_ASSIGNMENT_. From the line containing "Screen dimensions: 750x846" down to the line containing "Go to the Configurazione" in the records below, reproduce every line exactly, ends included, and omit all others.

_INPUT MATERIAL_.
--*--

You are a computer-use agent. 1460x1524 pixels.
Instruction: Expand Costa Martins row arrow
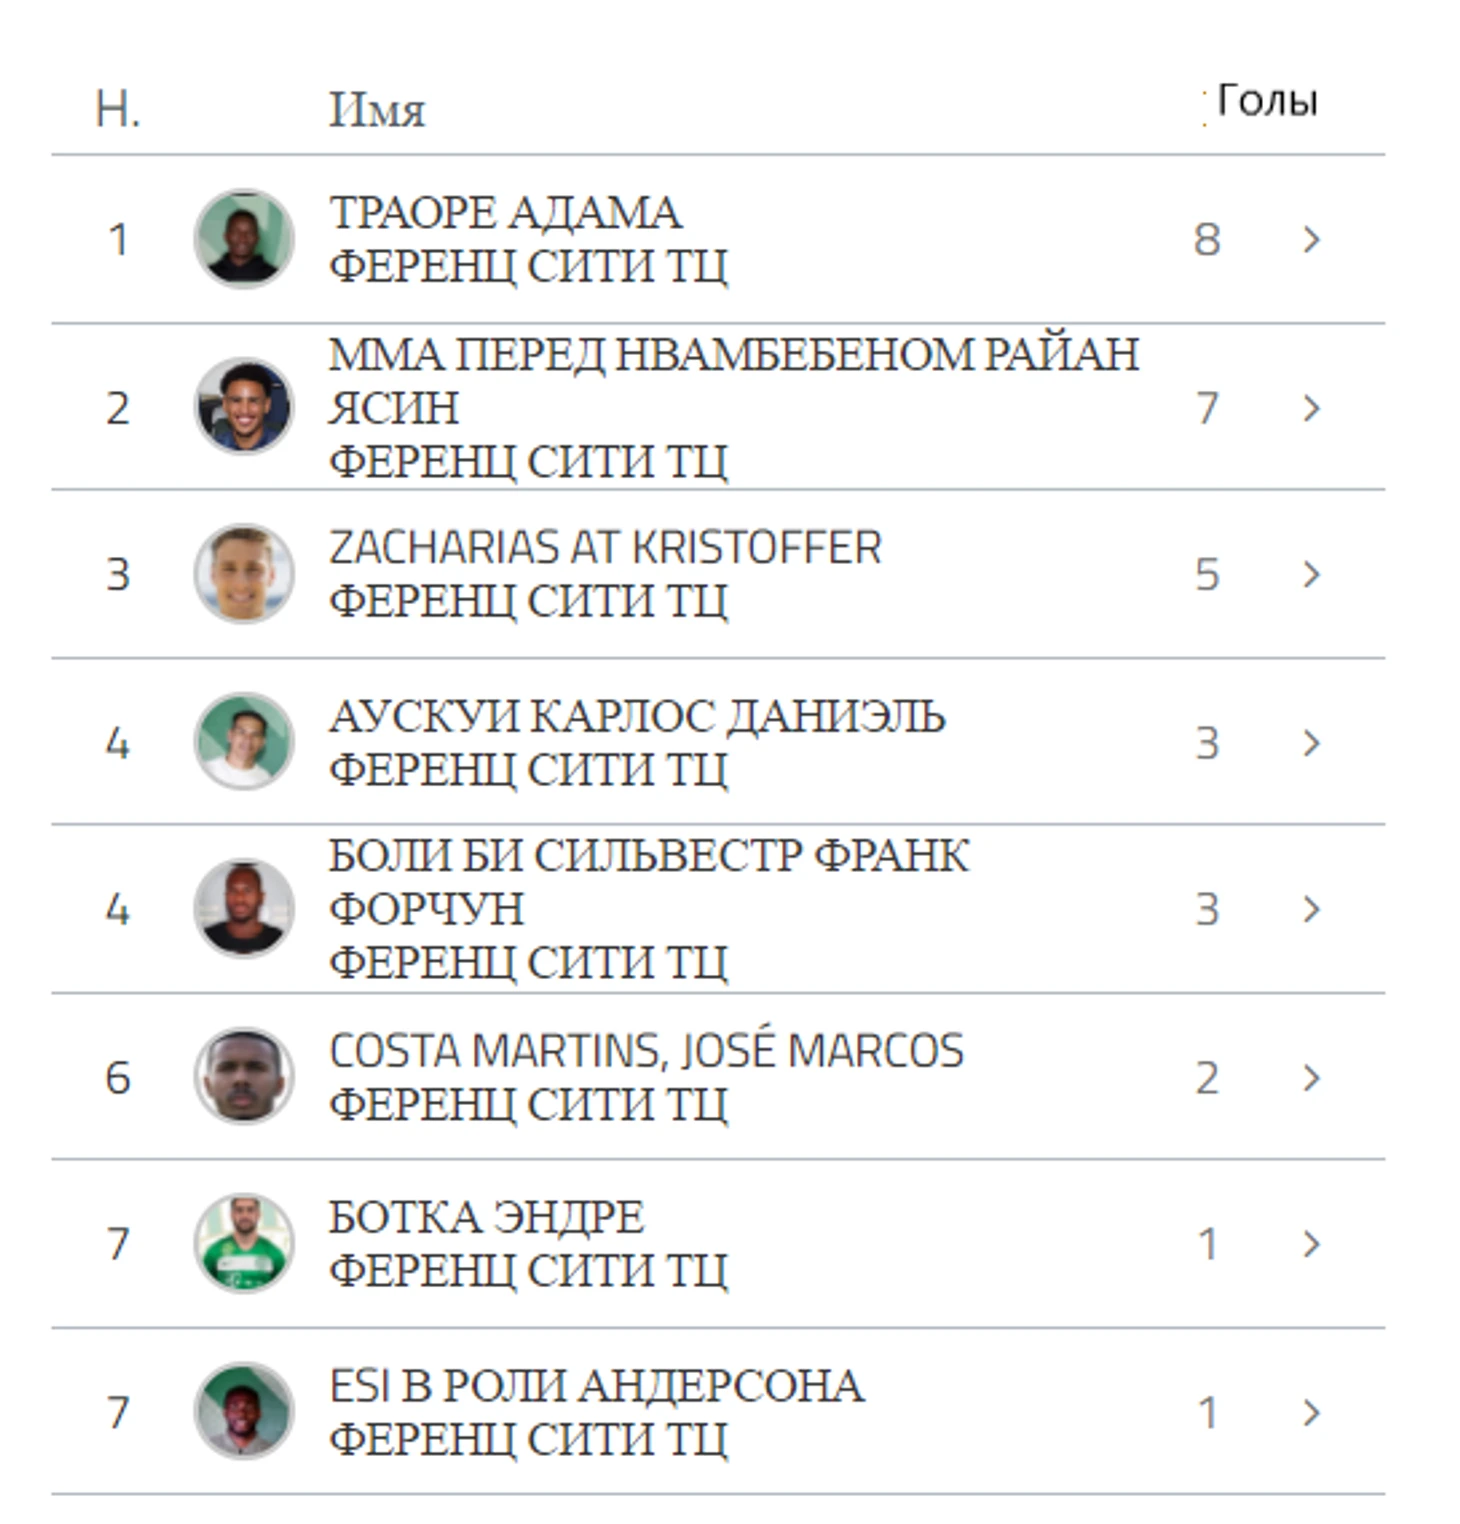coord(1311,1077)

--*--

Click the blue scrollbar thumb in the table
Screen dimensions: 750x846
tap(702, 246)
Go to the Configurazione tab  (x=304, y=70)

--*--

_TASK RESULT_.
Screen dimensions: 750x846
tap(702, 246)
Go to the Configurazione tab  (x=304, y=70)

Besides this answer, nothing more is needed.